[Task instructions]
Could you repeat the following lines word for word, starting at the very first line and ending at the line that contains "pyautogui.click(x=212, y=461)", with both of those lines included?

Items listed in a dataset
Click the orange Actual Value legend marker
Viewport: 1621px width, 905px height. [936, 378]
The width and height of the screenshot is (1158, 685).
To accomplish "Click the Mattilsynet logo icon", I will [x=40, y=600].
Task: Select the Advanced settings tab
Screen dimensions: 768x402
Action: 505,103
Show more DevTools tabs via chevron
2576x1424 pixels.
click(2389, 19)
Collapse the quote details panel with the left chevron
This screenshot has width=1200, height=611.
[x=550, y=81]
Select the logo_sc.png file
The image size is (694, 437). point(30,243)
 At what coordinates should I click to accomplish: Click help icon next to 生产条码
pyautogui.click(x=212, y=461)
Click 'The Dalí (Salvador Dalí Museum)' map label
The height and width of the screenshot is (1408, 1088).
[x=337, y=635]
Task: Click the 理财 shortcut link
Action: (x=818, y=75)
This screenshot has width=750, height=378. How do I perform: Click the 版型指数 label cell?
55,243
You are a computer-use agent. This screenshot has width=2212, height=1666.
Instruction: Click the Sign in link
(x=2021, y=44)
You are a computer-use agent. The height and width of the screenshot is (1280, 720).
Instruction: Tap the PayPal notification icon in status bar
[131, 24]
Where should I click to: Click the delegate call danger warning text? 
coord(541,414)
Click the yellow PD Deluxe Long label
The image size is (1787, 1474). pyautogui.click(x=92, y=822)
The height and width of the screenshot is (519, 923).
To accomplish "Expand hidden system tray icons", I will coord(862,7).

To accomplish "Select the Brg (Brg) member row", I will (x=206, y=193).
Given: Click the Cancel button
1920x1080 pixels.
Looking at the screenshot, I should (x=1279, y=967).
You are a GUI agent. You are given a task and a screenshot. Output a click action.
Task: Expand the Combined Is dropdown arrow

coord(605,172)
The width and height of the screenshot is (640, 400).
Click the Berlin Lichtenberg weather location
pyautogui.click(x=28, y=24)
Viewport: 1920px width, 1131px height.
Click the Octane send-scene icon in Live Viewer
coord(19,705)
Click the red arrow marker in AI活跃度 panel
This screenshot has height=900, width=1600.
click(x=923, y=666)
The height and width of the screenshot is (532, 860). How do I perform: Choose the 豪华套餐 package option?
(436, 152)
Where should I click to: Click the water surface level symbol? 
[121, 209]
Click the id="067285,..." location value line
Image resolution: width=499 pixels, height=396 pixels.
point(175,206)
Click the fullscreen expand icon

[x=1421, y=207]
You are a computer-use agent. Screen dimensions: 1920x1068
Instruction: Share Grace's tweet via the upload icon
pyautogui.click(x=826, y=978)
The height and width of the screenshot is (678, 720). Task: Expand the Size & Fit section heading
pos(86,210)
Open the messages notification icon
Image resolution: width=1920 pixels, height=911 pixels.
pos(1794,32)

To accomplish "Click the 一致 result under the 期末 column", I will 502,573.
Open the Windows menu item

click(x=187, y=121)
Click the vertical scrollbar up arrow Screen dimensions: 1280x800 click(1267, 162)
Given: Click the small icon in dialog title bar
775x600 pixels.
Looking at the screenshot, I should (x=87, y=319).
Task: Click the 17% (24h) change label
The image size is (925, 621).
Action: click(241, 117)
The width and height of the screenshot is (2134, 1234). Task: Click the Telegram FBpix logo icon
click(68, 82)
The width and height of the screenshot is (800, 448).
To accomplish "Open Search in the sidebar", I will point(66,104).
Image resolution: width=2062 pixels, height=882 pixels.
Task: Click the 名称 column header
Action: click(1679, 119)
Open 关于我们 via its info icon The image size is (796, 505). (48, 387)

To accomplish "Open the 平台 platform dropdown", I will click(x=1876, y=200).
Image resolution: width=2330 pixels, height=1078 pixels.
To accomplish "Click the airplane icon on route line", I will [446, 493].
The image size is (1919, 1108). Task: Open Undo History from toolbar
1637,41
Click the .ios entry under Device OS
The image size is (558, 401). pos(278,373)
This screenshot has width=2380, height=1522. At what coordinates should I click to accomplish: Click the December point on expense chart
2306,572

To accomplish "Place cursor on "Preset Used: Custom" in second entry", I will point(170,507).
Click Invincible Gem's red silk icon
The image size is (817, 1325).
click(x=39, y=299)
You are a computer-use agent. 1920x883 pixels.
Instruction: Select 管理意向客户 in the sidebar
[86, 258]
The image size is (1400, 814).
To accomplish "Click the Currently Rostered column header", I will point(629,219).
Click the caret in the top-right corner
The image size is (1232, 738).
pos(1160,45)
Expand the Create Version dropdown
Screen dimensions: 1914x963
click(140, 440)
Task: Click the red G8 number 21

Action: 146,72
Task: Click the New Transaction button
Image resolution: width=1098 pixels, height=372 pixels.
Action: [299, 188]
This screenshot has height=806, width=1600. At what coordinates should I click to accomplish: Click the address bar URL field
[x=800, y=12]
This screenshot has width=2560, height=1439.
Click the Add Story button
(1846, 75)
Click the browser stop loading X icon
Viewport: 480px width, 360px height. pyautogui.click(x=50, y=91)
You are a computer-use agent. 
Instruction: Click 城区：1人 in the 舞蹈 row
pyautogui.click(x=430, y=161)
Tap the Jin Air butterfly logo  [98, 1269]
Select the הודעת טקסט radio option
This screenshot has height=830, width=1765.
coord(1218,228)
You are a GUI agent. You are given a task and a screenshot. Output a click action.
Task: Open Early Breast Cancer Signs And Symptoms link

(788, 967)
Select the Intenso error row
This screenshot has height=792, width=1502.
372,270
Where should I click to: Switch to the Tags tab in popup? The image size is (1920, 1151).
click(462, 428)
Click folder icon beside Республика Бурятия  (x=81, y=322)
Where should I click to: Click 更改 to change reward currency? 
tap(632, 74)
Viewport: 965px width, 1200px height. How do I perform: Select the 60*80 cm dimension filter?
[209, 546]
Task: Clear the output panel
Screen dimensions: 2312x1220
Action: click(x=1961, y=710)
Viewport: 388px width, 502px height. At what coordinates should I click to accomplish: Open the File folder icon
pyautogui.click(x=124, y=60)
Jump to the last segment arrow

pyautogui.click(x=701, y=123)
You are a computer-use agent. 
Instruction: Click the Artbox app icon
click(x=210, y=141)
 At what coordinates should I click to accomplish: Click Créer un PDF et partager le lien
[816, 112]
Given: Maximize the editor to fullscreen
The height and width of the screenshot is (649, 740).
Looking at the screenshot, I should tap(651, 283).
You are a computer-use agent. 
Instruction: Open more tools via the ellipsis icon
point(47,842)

[The response]
Click the orange Actual Value legend marker
Viewport: 1621px width, 905px height. [936, 378]
The width and height of the screenshot is (1158, 685).
To accomplish "Click the Mattilsynet logo icon", I will [x=40, y=600].
Task: Select the Advanced settings tab
Screen dimensions: 768x402
Action: 505,103
Show more DevTools tabs via chevron
2576x1424 pixels.
click(2389, 19)
Collapse the quote details panel with the left chevron
This screenshot has width=1200, height=611.
[x=550, y=81]
Select the logo_sc.png file
The image size is (694, 437). point(30,243)
 At what coordinates should I click to accomplish: Click help icon next to 生产条码
pyautogui.click(x=212, y=461)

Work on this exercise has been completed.